FDIC’S Authority Regarding Golden Parachutes Affirmed
Earlier this month, the Court of Appeals for the D.C. Circuit reversed the ruling of the district court that the FDIC lacked sufficient information to determine whether change-in-control payments sought by two high-level bank executives following their terminations qualified as “golden parachute payments.”
This ruling stems from a suit brought by the two banking executives in state court following their termination during a merger over their refusal to accept a pay reduction previously agreed to in their employment contracts. Both executives sued the bank that terminated them, as well as the remaining bank that absorbed their former employer. Defendant-banks sought guidance from the FDIC regarding the payments sought in this suit. The FDIC in turn determined these payments would constitute “golden parachute payments”, statutorily restricted by 12 C.F.R. § 359.2, and that the FDIC would not grant an exception to the general bar against such payments.

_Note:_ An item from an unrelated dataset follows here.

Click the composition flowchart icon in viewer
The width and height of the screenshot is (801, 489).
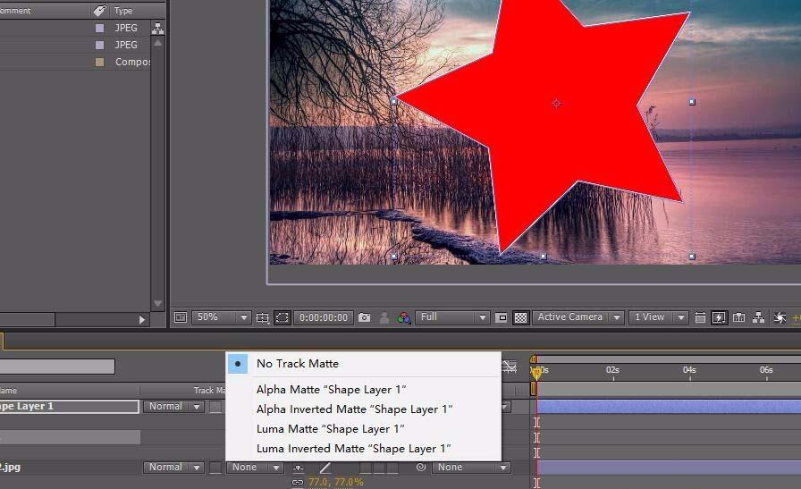click(758, 317)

The executives sued the FDIC in the U.S. District Court for the District of Columbia alleging its determination to be unlawful under the Administrative Procedure Act (APA). Although the Court declined to reach the merits of the allegations, the Court ruled that the FDIC lacked information regarding the specific amounts sought to determine whether payments in the underlying suit constituted golden parachute payments, finding their determination was based on “hypothetical payments in ongoing litigation” rather than a specific proposed amount and vacated the FDIC’s decision.
On Appeal, the D.C. Circuit highlighted that the Federal Deposit Insurance Act – under which the FDIC is authorized to supervise and examine covered institutions to ensure financial stability and soundness – explicitly authorizes the FDIC to provide its views, when requested, on whether a payment constitutes a golden parachute payment. The Court elaborated that the FDIC makes these determinations based on the circumstances in which payments are made rather than focusing on the specific amounts. “Under the Federal Deposit Insurance Act, the FDIC is directed to, ‘prescribe, by regulation, the factors to be considered’ in prohibiting or limiting these payments.” After reviewing the statutory definition of a golden parachute payment, and finding these plaintiff-executives were institution-affiliated parties who were terminated when the bank was in a troubled condition and sought payment tied to and payable after their termination, the Court reversed the district court’s finding, concluding that any payment to these plaintiff-executives would constitute a parachute payment. “The FDIC’s answer would be the same regardless of whether the litigation resulted in a $1 or $1,000,000 payment to [the bank executives]. So for the parties to spend years and countless resources litigating to a judgment that the FDIC can readily tell in advance will be a forbidden golden parachute, whatever the amount, would be a fool’s errand.”
The matter has been remanded to district court to be decided on the merits of the plaintiff-executives claims.